What reason would there be where the decision was made that this exception should not be thrown but instead silently consumed?

While discussing this with a coworker a possible option was that perhaps this function predated IOException and thus this was added to maintain backwards compatibility, however this method was added in Java 1.1, while IOException was added in 1.0.

This is a file operation so IOExceptions would not be out of place, so why would the makers of an exception based language choose returning null over passing up a thrown exception?

2 Answers2

4

This is unlikely to fail because:

getSystemResource() and therefore getSystemResourceAsStream() are using the System class loader.

It reads from local disk.

If it fails, we failed to read a file a jar or dir tree from the classpath.

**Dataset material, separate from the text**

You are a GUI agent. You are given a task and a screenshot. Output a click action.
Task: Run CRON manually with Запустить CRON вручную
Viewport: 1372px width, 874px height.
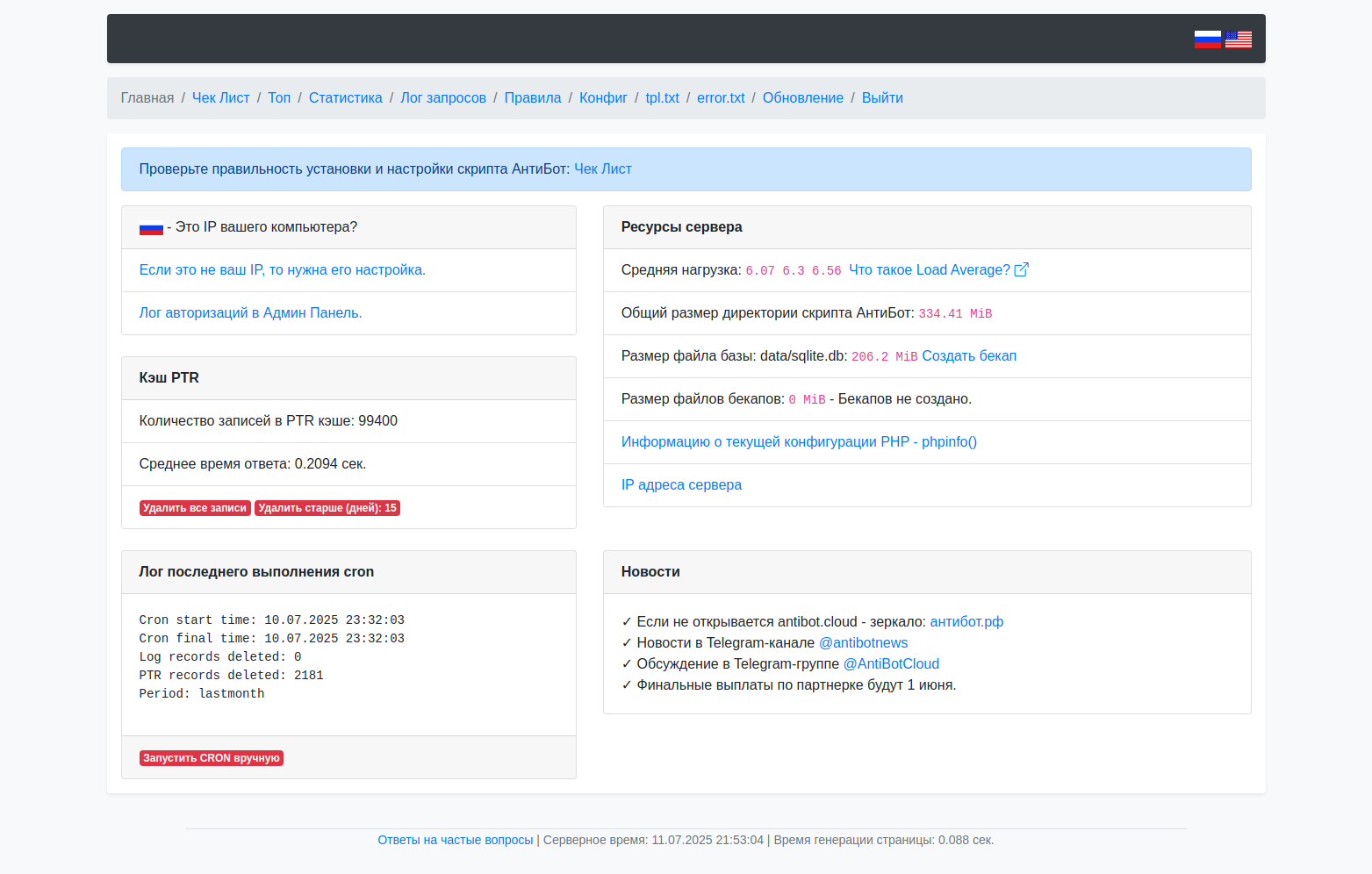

IO Failures are unlikely, as we already started running from these jars, which have been verified ( and already read).

Failure to find the file is generally having the wrong filename , or a bad build of your code that doesn't include the resource. In these cases a null pointer will make your code crash fast in testing and your production code won't need to handle an IOException that only occurs if your build is screwed up.

2

The writers of the function get to define what "could not be found" includes. Here they include any IOExceptions thrown in the attempt as "could not be found". This simplifies the usage of this function, as the user only needs to check for null. A more modern library might have this return Option<InputStream>.

Notice how they don't try-catch getSystemResource, the documentation of that also specifies it returns null on failure.